Six Tools to Predict Job Performance
1. Reverse Engineer Successful Hires
This approach studies successful employees to analyze indicators along the way that may predict a similarly successful future hire. You can review interview questions and answers, and early training and onboarding experiences. Equally important is analyzing "mis-hires" to understand what creates false positives in the interview process, helping eliminate factors that may appear promising but don’t actually predict success.
2. Check Your Biases
Unconscious bias and discrimination—such as ruling out candidates based on names—can be a risk of hiring by first impression or biased intuition. This type of fast thinking by time-crunched hiring managers quickly sorting candidates into yes and no piles can lead to lawsuits, neglected job candidates, and foregone workforce diversity.

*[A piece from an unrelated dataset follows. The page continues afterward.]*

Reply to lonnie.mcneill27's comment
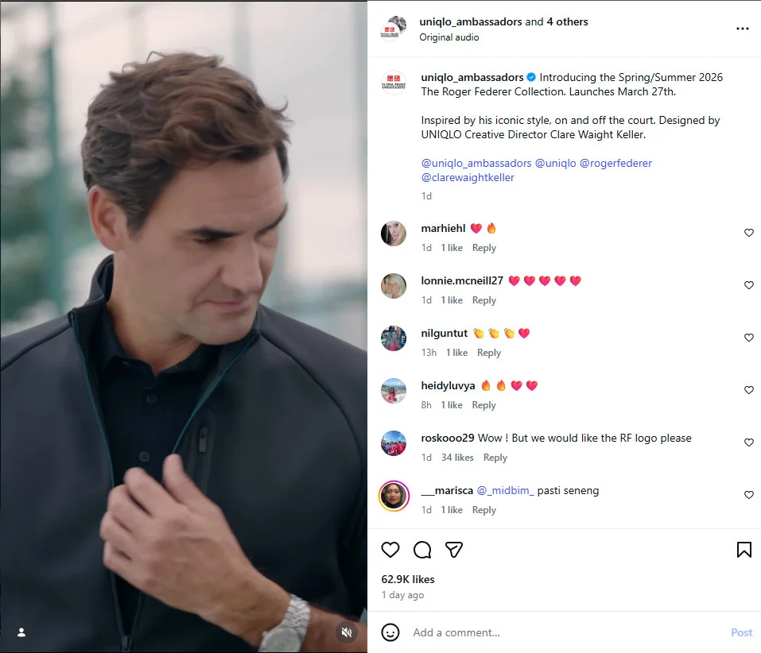 [483, 300]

3. Employ Traditional Data-Gathering Sources
Analytics of all kinds can be an excellent predictor of success. For example, a sporting goods retailer found that people who love the outdoors performed better than those with more basic sales skills. The results of work samples, tests of general cognitive ability, structured interviews, and tests of non-cognitive abilities such as conscientiousness are all (to varying degrees) predictive of future job performance.
4. Use a Pre-Assessment Tool
Applicant tracking systems can give you the capability to create and administer a pre-screening questionnaire. Filtering out unsuitable candidates from the start saves your staff from hiring fatigue. A pool of quality potential hires saves you from hiring someone too quickly based on insufficient information.
5. Use Assessments in Place of Interviews
Rather than asking candidates to recount past work or success, employ a non-traditional interview approach where candidates demonstrate their soft skills. By having them walk in the shoes of the job, you can see how they would approach a real-life problem. This approach assesses whether they actually possess the skills listed on their resume and how quickly they can apply the skills you consider most vital for the role. For candidates who appear nervous or unskilled in an interview, a role-specific test may reveal their competence and prove them to be a worthy hire.
6. Use Current Research into Behavioral Insights
Three facets of behavioral analysis insights can be pivotal to predicting successful job performance:
- Bounded rationality: Humans will make satisfactory rather than optimal choices to stay within the constraints of our own cognitive capability.
- Bounded willpower: Humans take actions that conflict with our own future self-interest.
- Bounded self-interest: Humans’ ability to care about others more than themselves is limited by the circumstances.
Studying this research can help HR professionals reject conventional thinking about how humans behave now and in the future, and hold each candidate up to scrutiny within this model.
Hiring can be an overwhelming prospect, filled with more questions than answers at the beginning. While it may be tempting to take the easy road and stick with the more traditional and overly simplistic approaches, those may not produce the quality hires you’re looking for. By employing these six tools, you can better understand your potential hires and choose someone who can go the distance with your company.